PROBLEM 1: In the Pano Head 2 product page, shorten the paragraph that begins "The principle here is to pivot" while keeping its main facts.
PROBLEM 2: Go on with the Pano Head 2 product description from its last sentence.

PAGE EXCERPT:
--*--
Jasper Engineering: Photo Tools


PANO-HEAD
A TRIPOD ATTACHMENT FOR USE WITH SLR CAMERAS


 
 

Pano Head 2PANO HEAD 2
A TRIPOD ATTACHMENT FOR USE WITH MOST CAMERAS

The Original Pano Head has been redesigned and is now available. It has been designed for use with most cameras, including Point & Shoot, SLR's, Digital and Medium Format for VR and Stitch programs etc. and is easy to use.

The Pano-Head 2 is designed to do assemblage type panorama photography by taking consecutive photos in such a precision manner that the photos will match up, into one long panorama photo after processing and splicing.

The principle here is to pivot the camera on the rear focal node of the lens. This point would be the same as the focal length of the lens you are using. Because of the spherical nature of the camera lens there is optical distortion in each picture. By allowing the photos to overlap and cutting through both pictures simultaneously this distortion is canceled out and the photos will then match up end to end and assemble into one long panorama photo.

The Pano Head 2 is versatile and can be be used with a wide variety of cameras. Older cameras, cameras you may purchase in the future or you may want to lend it to a friend or colleague.

The Pano Head 2 is an upscale version of the original Pano Head which was introduced in 1985. It is larger in construction and has more added features.
--*--
MATERIAL:
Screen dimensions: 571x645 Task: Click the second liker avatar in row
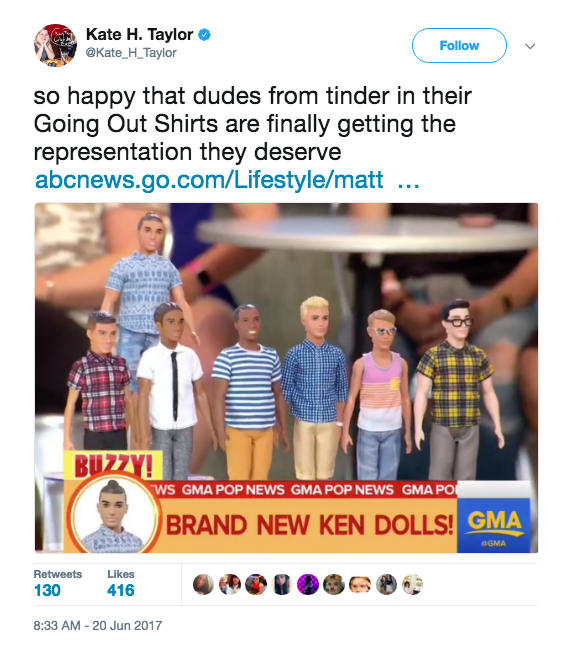tap(230, 585)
--*--
TASK RESPONSE 1: The camera pivots on the lens's rear focal node, a point equal to the focal length of the lens in use. The lens's spherical shape distorts each picture, but overlapping the photos and cutting through both at once cancels that distortion, so they match end to end and form one long panorama.

TASK RESPONSE 2:
Pano Head 2The Pano Head allows you to mount your camera in the Horizontal or Vertical position (Vertical Bracket included) and has a Tilt Bracket that allows you to adjust to the horizon and still "Pan Level". You always have to pan level, but you can tilt your camera up or down. A Bubble Level is on the Bar for easy leveling.

The Pano Head 2 is 3 inches wide at the Base and is 10.5 inches long.

The Sliding Mechanism which allows you to pivot your camera over the rear focal node adjusts from 5 mm to 160 mm.

The Vertical Mounting Bracket has a "left-right" movement, 86 mm, so you can put the centerline of your lens on the centerline of the Pano Head Sweep Bar.

A series of color coded detents(click stops) are on the Pano Head 2 Base Block for quick and easy spacing. They are as follows:

Green Dots 8 Spaces 45 Degrees Each
Red Dots 12 Spaces 30 Degrees Each
Yellow Dots 16 Spaces 22.5 Degrees Each

 

 
Features
  • Shoot 360 and beyond
  • Color Coded Click Stops
  • Adjustable for use with 5 mm to 160 mm lenses
  • Camera mounts Horizontally or Vertically
  • Tilt Bracket - adjusts to the horizon
  • Shoot uphill or downhill
  • Vertical Bracket adjusts to 86 mm
  • Bulls Eye Bubble Level
  • Solid 6061 Aluminum Construction
  • Black Anodized Finish with recessed scale
  • Instructions included
  • Made in the USA
    $229.00(plus S&H and applicable sales tax)



 
Technique
Attach the Pano-Head to your tripod. Using the kant levers, or by adjusting the legs on your tripod make the bubble level read level as you sweep around 360°. You must always pan level!

Mount your camera on the Tilt Bracket for a horizontal pan. To use your camera in the vertical format attach the Vertical Mounting Bar to the side of the Tilt Bracket. Adjust the Sliding Block along the Sweep Bar so that the "Film Plane" or back of the camera is over the engraved line that corresponds to the focal length of the lens you're using.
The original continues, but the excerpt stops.